A: Stock Android is a combination of the underlying Android Open Source Project (AOSP) which is free software, plus a number of proprietary layers including the Google Play Services and many proprietary Google applications ( Gmail, Google Maps, Google Drive, Duo, Google Meet, Google Fi etc ). Because CalyxOS is a free software and privacy focused Android, we don’t include the proprietary, closed-source Google parts. This has benefits and drawbacks. Many application developers rely on Google’s play services in order to have basic functionality such as push notifications, mapping and others. If you simply remove Google’s proprietary layers many applications no longer work properly and some crash. To remedy this, we decided to include a free software project called MicroG whose intention is to make an open source implementation of some of Google’s services but with more enhanced privacy.
Q: Isn’t using MicroG to replace Google’s Play Services a privacy risk?
A: We think of the way we have implemented MicroG as a ‘harm reduction’ approach. You don’t have to use MicroG. You can opt-out during the CalyxOS setup wizard which you will see on the first boot. Even if you choose to use it, you don’t have to use a Google account with MicroG although you can, optionally. If you don’t give MicroG a google account then your interactions with Google are not attached to your identity (but to your IP address). In any case, MicroG doesn’t send your location data to Google constantly as Google Play Services does. In a study, Vanderbilt University Professor Douglass Schmidt found that ‘stock’ Android phones sent location data to Google 340 times during a 24-hour period ( see: https://digitalcontentnext.org/wp-content/uploads/2018/08/DCN-Google-Data-Collection-Paper.pdf ) - MicroG doesn’t collect location data at all.
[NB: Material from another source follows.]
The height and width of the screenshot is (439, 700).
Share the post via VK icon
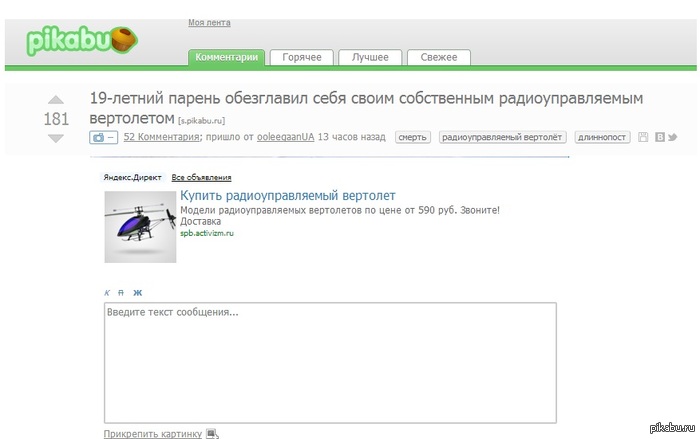pyautogui.click(x=659, y=137)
Q: Isn’t MicroG a security risk because it requires ‘signature spoofing’?
A: MicroG does indeed require ‘signature spoofing’, which in other words means, the ability for one program to impersonate the code signature of another. It needs this so it can appear to be Google Play Services. The standard MicroG patch for Android to support signature spoofing simply allows it in a free-for-all style. We have instead severely controlled the scope so that it’s only allowed for one signature, for one program, MicroG.
Q: How is CalyxOS funded?
A: The majority of development on CalyxOS is funded by the charitable donations of Calyx Institute members! We give out free mobile internet hotspots with unlimited data plans (no throttling, no data cap, US only) to donors at ‘contributor’ level or higher: see https://calyxinstitute.org/membership for info. Additional funding for some parts of CalyxOS and/or some of the apps included with it has been generously been provided by private foundations including the NLnet Foundation, Internews, and the European Union. We have also recieved support from DuckDuckGo in the past and we continue to receive in-kind donations of free advertising from Google, as part of their “Google for nonprofits” program.
Q: How can I back up and restore the software and data on my phone?
A: We developed a privacy focused backup and restore application called SeedVault which is built into CalyxOS. SeedVault uses encryption to protect your data before it ever leaves the phone. Currently there are two options for backing up: USB storage and cloud storage using NextCloud. SeedVault can be accessed from Settings -> System -> Backup. The first time you run it, SeedVault will generate an encryption passphrase made up of 12 words. You must keep these words in a safe place in order to be able to restore your backups.